National Institute of Standards and Technology,
Keywords: Polyamide Membranes, desalination
Summary:The state-of-the-art membranes for desalination are comprised of thin film composites where the permselective layer is a thin but highly crosslinked, interfacially polymerized polyamide. Although effective, the rapid polymerization rate and reaction conditions produce films with rough surface structures and chemical heterogeneity, which precludes some advanced characterization techniques. In 2011, we proposed a paradigm shift in how these types of membranes are fabricated, where the selective layer is created layer-by-layer through a reactive deposition process. By doing so, we can create membranes that are smooth, tailorable, and exceptionally thin (10’s nm).
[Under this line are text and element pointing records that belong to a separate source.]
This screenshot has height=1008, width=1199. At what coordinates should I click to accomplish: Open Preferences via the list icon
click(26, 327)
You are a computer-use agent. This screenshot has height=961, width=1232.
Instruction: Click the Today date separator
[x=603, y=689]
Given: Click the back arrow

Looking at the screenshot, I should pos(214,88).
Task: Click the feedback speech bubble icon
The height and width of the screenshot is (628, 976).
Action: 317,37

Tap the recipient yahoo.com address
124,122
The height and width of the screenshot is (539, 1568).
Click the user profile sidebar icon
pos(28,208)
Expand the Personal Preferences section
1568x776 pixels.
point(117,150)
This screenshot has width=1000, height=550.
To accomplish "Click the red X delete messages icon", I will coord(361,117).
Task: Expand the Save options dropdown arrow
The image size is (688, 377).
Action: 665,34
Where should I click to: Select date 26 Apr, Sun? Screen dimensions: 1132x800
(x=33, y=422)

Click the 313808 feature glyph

In this presentation, I will highlight the development of our automated deposition system for making tailored model polyamide membranes and present recent measurements of performance of these membranes through dead-end filtration. I will also present some recent advanced measurements of network structure and dynamics on these types of membranes that challenge our understanding of the operative transport mechanism in these materials. In addition to employing model membrane materials, we have also studied a series of polyamide thin film composite (TFC) membranes that exhibit variations in desalination performance. Here, we use solid-state NMR to quantify purity and composition of the polyamide selective layers after harvesting from the TFC membranes. We show that the carbonyl 13C intensity is useful for quantifying composition in these samples, allowing acid:amine monomer ratios to be determined. Structural characterization of these samples via grazing incidence wide angle x-ray scattering (GI-WAXS) also provides insight into the packing efficiency of this series of polyamide membranes, and we correlated the packing efficiency to the compositional and membrane performance data.